When one of the physical direct connect links fails, the expectation is a fast convergence of traffic by switching to the alternate direct connect link. Enabling the BFD protocol for OSPF on the IPSec tunnels will help in quick detection of the trigger and in turn help to bring down the corresponding OSPF session.

Supported Deployment Cases

The following inter-site connectivity deployment cases are supported with release 25.0(4):

  1. For IPsec tunnel to onPrem with OSPF underlay Over Private Peering

  2. For IPsec tunnel to onPrem with OSPF underlay Over Public Internet


Note

For the Release 25.0(4) we only support BFD for inter-site connectivity for AWS and Azure from On-Premises Cisco ACI


Verifying and Changing BFD Configuration

How to Enable or Disable the BFD Protocol

The BFD protocol can be enabled or disabled between sites only from the Nexus Dashboard Orchestrator. The option to enable/disable the BFD protocol will be available under Advanced Settings as shown below.


Note

BFD does not get enabled automatically for all deployments and tunnels. It needs to be enabled specifically for the intersite peerings that need BFD.
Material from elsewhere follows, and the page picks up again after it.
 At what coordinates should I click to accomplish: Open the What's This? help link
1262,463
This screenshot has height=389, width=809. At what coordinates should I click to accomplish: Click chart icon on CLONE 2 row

Verifying BFD Configuration

Based on the NDO configuration, Cloud APIC displays the operational status of the BFD protocol for each tunnel. The following information will be available under the BFD Operational Settings section -

  1. BFD Session Status - The session status will either up or down depending on whether the BFD session is active or not.

  2. Echo Interval - This displays the negotiated echo value.

  3. Tx Interval and Rx Interval - These are the constant slow timers with the echo.

  4. Detection Multiplier - This displays the negotiated multiplier value.

To view the Operational data in the Cloud APIC GUI, you can also follow the given path.

  1. Click Cloud Resources.

  2. Click Routers.

  3. Select the Router for which you would like to view the Operational Data.

  4. Expand the Router information view in a new tab.

  5. Click on Cloud Resources in the Router information window.

  6. Select Tunnel from the list of resources available on the left side.

Changing BFD Configuration

For the release 25.0(4), a default policy is auto-configured in Cisco Cloud APIC with default timer values which are only configurable by POST.

To modify the timer values to suit the latency in the deployment, the following REST API POST can be used -

<fvTenant name="infra">
<cloudBfdPol name="default" minTxIntervalMs=”250" minRxIntervalMs=”250” multiplier=”4"/>
</fvTenant>

Note

The value for minTxIntervalMs and minRxIntervalMs can be set between 50- 9999 ms. The value for multiplier can be set between 3-50.



Note

Having timers that are too aggressive can cause session flaps.